Starting with the line that contains "You are a GUI" and continuing through the end of the material, reproduce those lines with "upper axis" substituted for "top axis" and everything else unchanged. Leave the pictures out of your answer.

──────── RECORDS

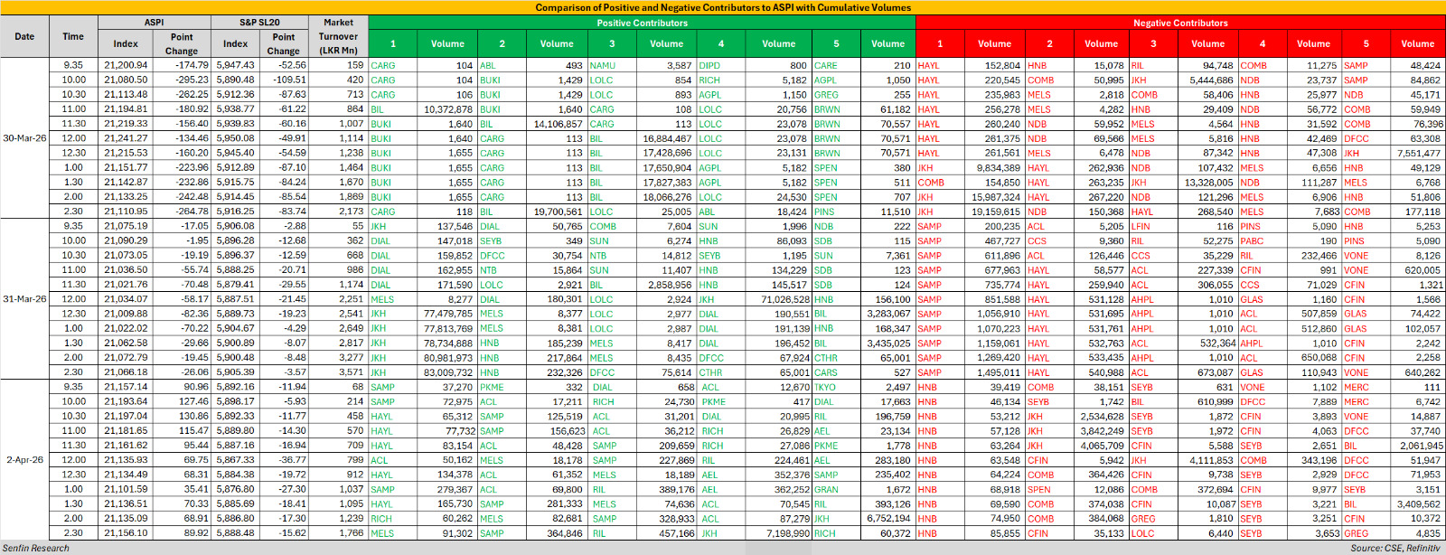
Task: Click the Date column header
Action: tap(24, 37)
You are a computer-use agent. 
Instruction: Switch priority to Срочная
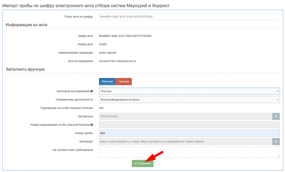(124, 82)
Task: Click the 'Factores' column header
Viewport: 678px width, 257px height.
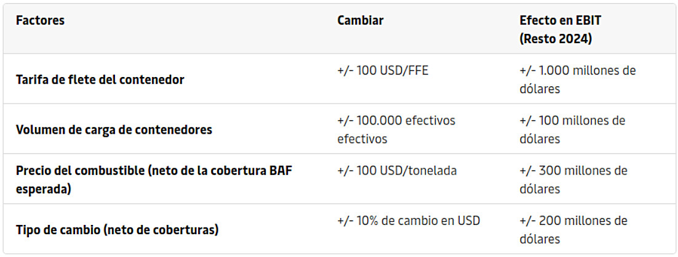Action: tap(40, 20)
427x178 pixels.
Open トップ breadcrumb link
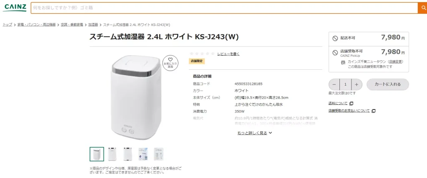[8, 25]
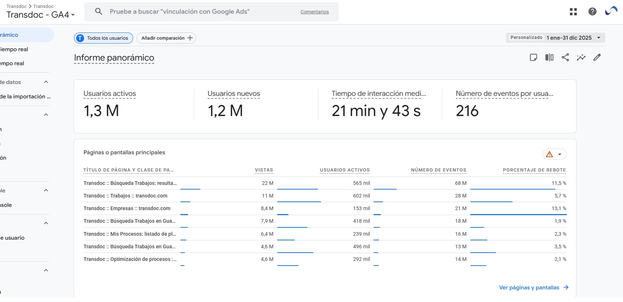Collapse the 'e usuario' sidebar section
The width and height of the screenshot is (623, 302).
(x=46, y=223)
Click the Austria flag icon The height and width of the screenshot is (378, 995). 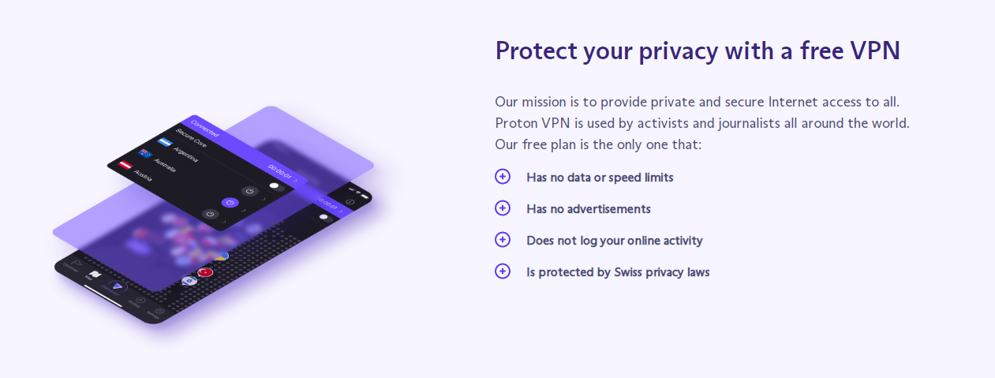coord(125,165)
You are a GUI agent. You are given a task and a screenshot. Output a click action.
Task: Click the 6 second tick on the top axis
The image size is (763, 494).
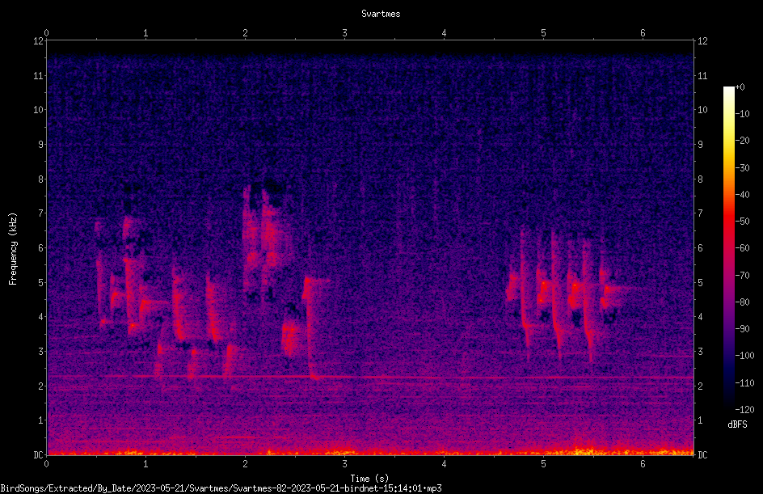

────────────────

* _EXPECTED ANSWER_
You are a GUI agent. You are given a task and a screenshot. Output a click action.
Task: Click the 6 second tick on the upper axis
The image size is (763, 494).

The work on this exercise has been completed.